Barangkali, hanya di hadapannya aku tak dapat menahan rindu. Bahkan, jika rinduku harusnya disampaikan untuk orang lain, maka akan kuutarakan kepadanya. Sepertinya, semua rindu hanya menuju untuk ia.
“Aku rindu merayakan ulang tahun berdua.”
“Maret masih lama,” katanya di seberang.
“Tak bisa kah kita rayakan tiap setengah tahun sekali?”
“Bisa tiap hari. Dirayakan bersama orang yang selalu bersyukur akan kehadiran kita di tiap harinya.”
Maret lalu, ia manusia terakhir yang memberikanku ucapan selamat ulang tahun via telepon. Dan aku adalah manusia terakhir yang menemani menghabiskan tanggal istimewanya. Lucunya, meski tanggal ulang tahun kami tidak sama, tahun ini kami sama-sama menghabiskan hari ulang tahun kami dalam sebuah perjalanan menuju Surabaya. Aku di bus, ia di kereta lima hari kemudian. Lalu selang beberapa hari setelahnya, kami meniup lilin di atas kue yang sama. Di sebuah kota yang mempertemukan kami. Surabaya.
Berbicara tentang rindu, tadi malam kami membahasnya. Katanya, kepekatan rindu dapat diukur dari jarak waktu yang mengutarakan. Jika diutarakan tiap hari, maka rindu itu encer. Jika sebulan sekali, rindu itu pekat. Kuiyakan. Tapi ia protes. Malam tadi ia banyak protes.

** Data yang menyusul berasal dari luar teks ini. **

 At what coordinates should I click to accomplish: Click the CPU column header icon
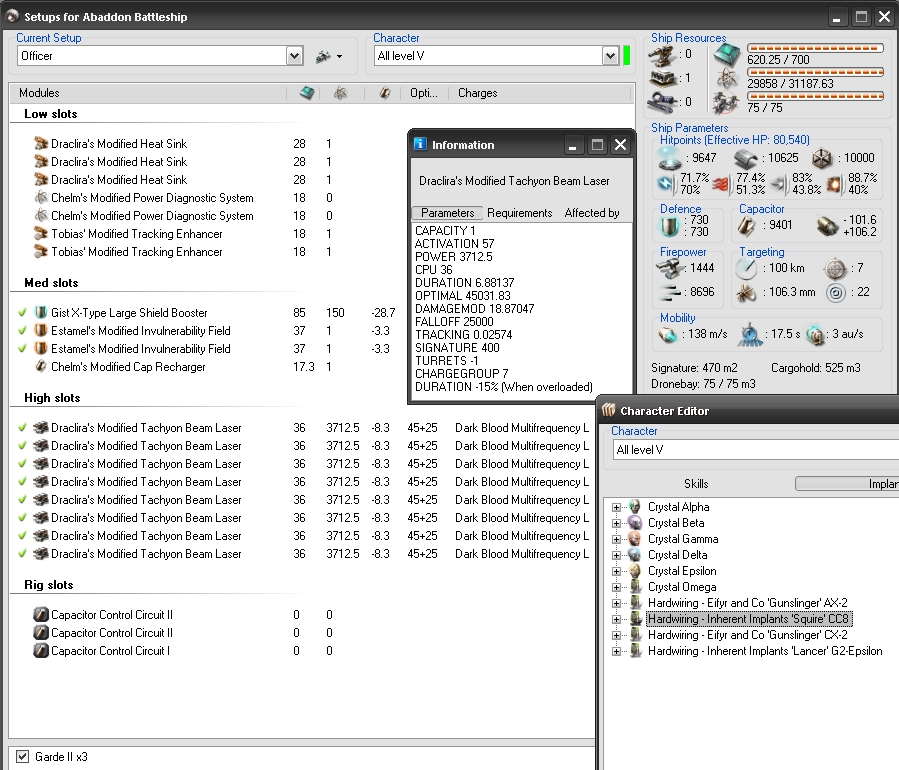[306, 93]

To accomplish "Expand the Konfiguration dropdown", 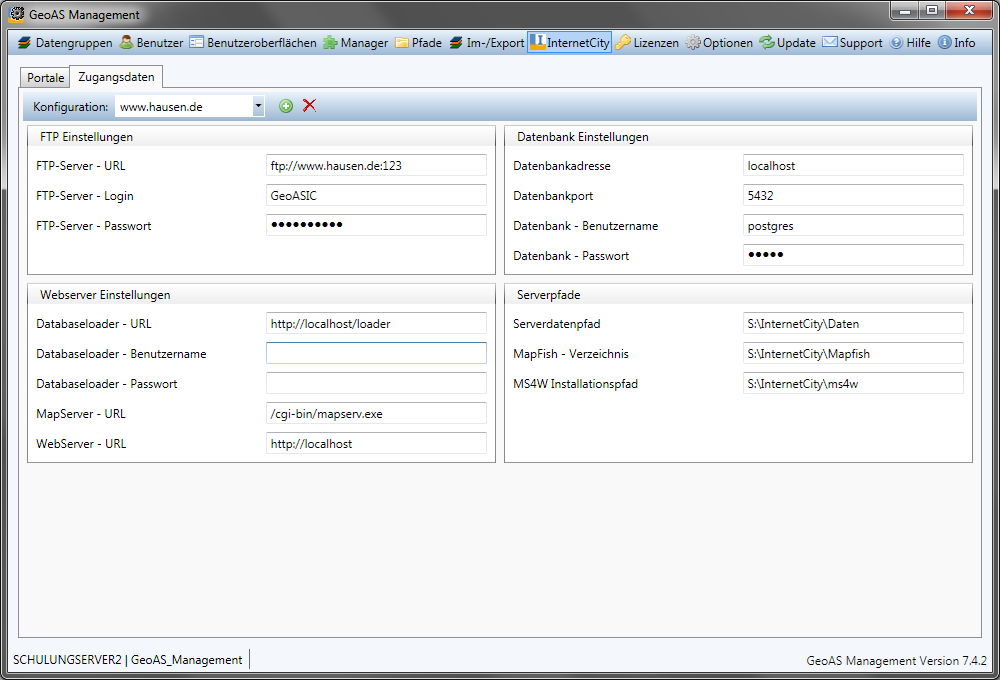I will [x=258, y=106].

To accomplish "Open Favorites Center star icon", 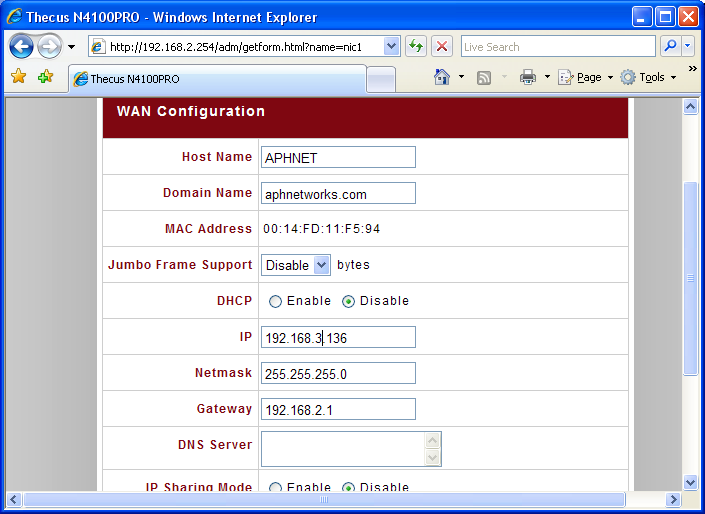I will pos(18,77).
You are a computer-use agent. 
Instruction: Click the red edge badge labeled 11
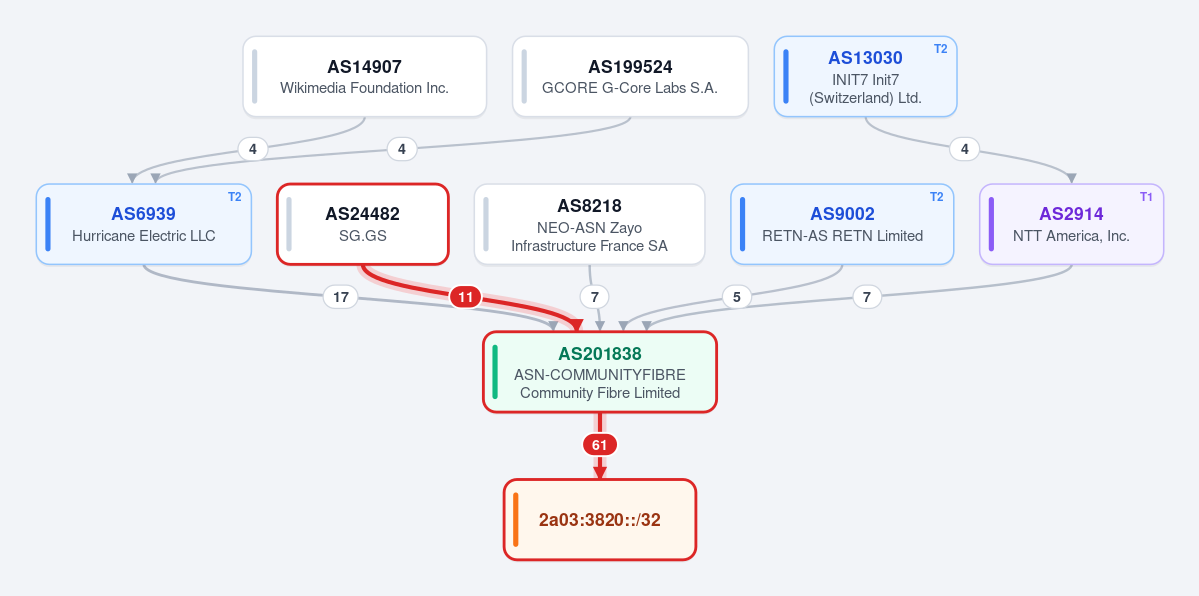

“Lemah! Main setuju saja? Tak kau sanggah atau protes?”
Terserah. Yang jelas, dini hari tadi kami menghabiskan satu setengah jam mengobrol. Entah kapan terakhir kali kami mengobrol tak ada juntrungnya sampai ia menanyakan, “Kita nih membicarakan apa, sih?”
Aku masih mengingat kalimatnya tiga tahun yang lalu. Kami bertemu di sebuah restoran fast food. Kami memutuskan untuk bertemu setelah sadar kalau lima pertemuan sebelumnya tak pernah sampai lima menit. Selepas pertemuan itu, sebelum berpisah, ia berkata, “Ini kalau diteruskan, bisa sampai subuh.”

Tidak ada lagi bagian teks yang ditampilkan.